Gold Falls as Markets Expect Inflation Shock
Gold prices continued to decline on Monday following renewed strikes by the U.S. and Iran over the weekend, which resulted in a rise in oil prices. This development has heightened concerns that a new inflation shock could compel the Federal Reserve to maintain a hawkish stance, thereby diminishing the attractiveness of non-yielding bullion. At 01:05, gold prices experienced a decline of 1.54%, settling at $4,057.76 per ounce, while gold futures decreased by 1.17% to $4,065.45 per ounce.

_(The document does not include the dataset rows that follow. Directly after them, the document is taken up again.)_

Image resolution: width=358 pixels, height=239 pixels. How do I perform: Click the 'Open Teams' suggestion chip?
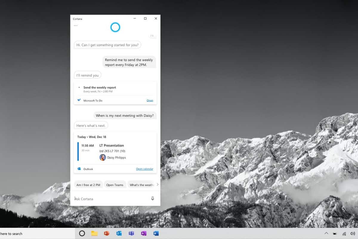pos(115,185)
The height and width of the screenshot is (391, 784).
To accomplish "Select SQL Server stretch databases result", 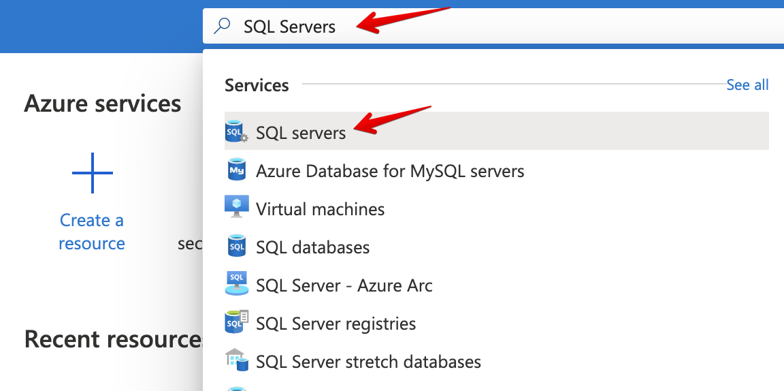I will point(368,361).
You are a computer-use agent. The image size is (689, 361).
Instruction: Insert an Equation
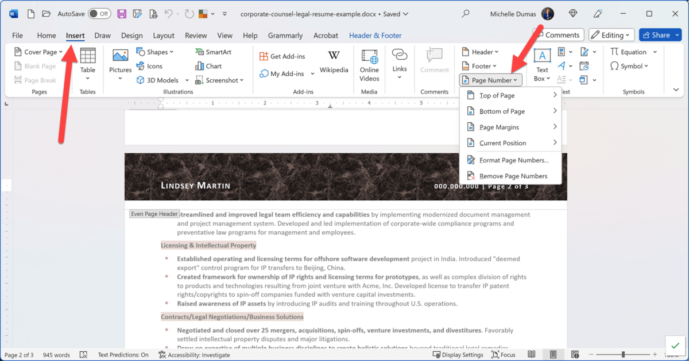coord(629,51)
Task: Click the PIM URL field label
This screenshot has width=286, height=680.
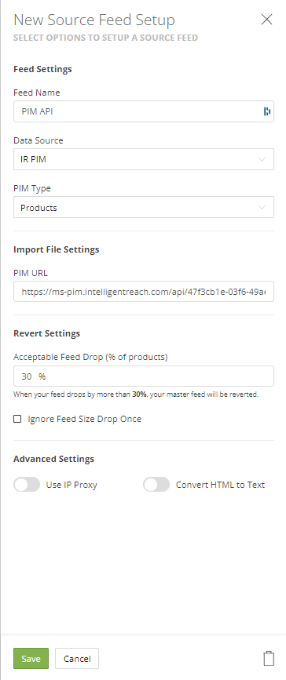Action: tap(31, 273)
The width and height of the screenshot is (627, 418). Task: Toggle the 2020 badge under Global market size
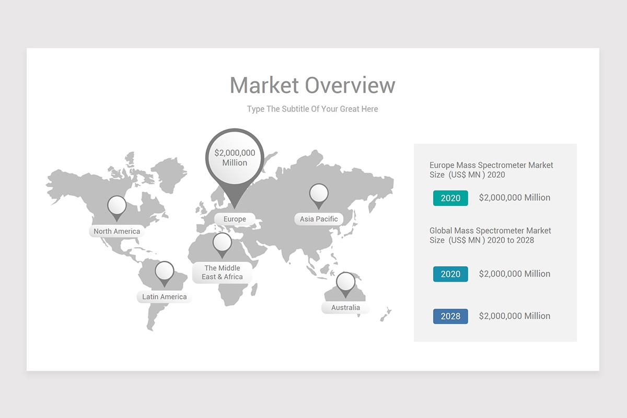[x=450, y=274]
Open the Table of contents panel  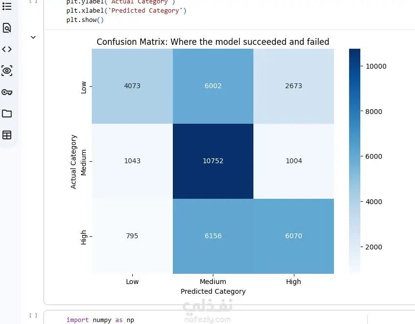coord(7,6)
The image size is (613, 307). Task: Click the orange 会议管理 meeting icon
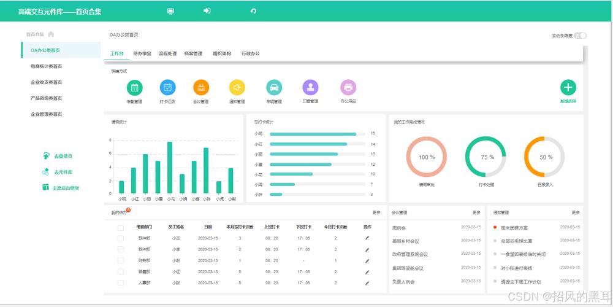click(x=201, y=88)
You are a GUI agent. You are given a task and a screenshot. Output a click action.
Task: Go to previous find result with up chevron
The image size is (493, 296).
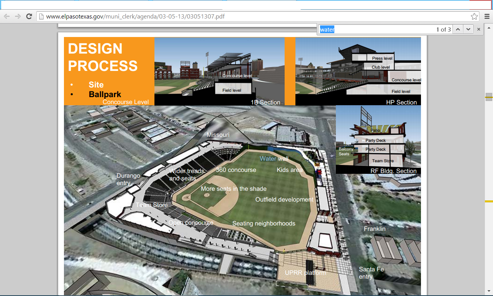458,29
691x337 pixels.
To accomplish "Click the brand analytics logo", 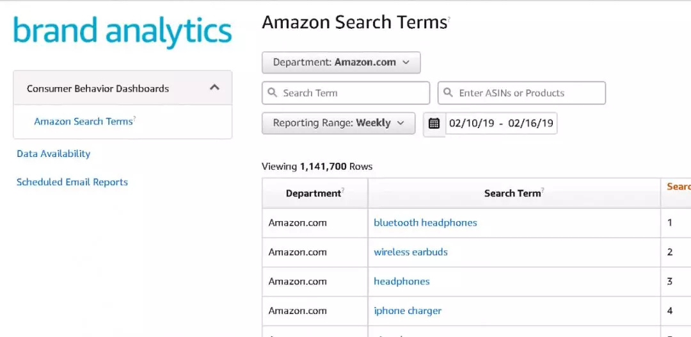I will (122, 31).
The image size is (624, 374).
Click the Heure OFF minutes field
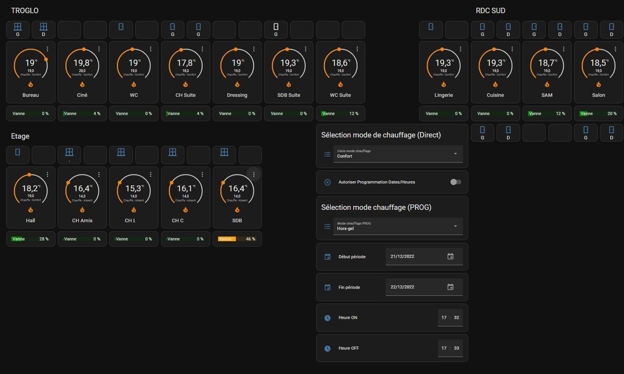click(457, 349)
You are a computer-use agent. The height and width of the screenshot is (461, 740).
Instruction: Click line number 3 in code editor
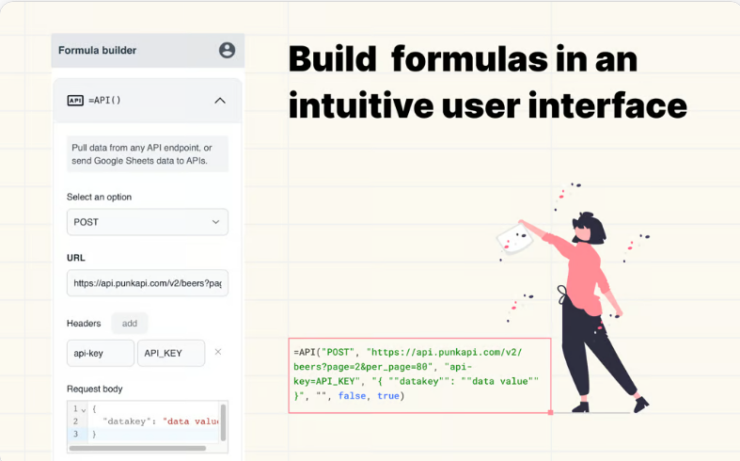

Silver prices fell by 2.80%, reaching $58.19 per ounce, and platinum prices saw a decline of 1.61%, landing at $1,604.60. The conflict in the Middle East escalated over the weekend as the U.S. executed another series of strikes on Iranian targets, a response to an assault on a Cyprus-flagged cargo vessel in the Strait of Hormuz.
Tehran announced that the crucial shipping route would remain closed until further notice; however, U.S. officials contested this assertion, underscoring the tenuous nature of the ceasefire negotiations. Oil prices have sustained a significant increase, rising approximately 3% after the escalation over the weekend. This uptick underscores apprehensions that renewed hostilities may impede crude transportation through the Strait of Hormuz, a critical passage for nearly one-fifth of the global oil supply. The prospect of sustained energy price gains has rekindled concerns regarding a potential inflation shock, bolstering expectations that the Federal Reserve may need to maintain elevated interest rates for an extended period. Higher yields and a stronger dollar typically diminish the attractiveness of non-interest-bearing assets like gold. Minutes from the Fed’s June meeting released last week indicated that several policymakers saw a rationale for increasing interest rates.
Meanwhile, officials generally conveyed heightened concerns regarding inflation pressures, despite a reduction in anxieties surrounding the labour market. The upcoming Federal Reserve meeting is scheduled for July 28-29. Investors are currently anticipating the U.S. consumer price index report scheduled for Tuesday, along with Federal Reserve Chair Kevin Warsh’s inaugural congressional testimony, as they seek additional insights into the trajectory of interest rates. Market analyst Tony Sycamore indicates that gold is significantly influenced by geopolitical events and the latest U.S. inflation figures.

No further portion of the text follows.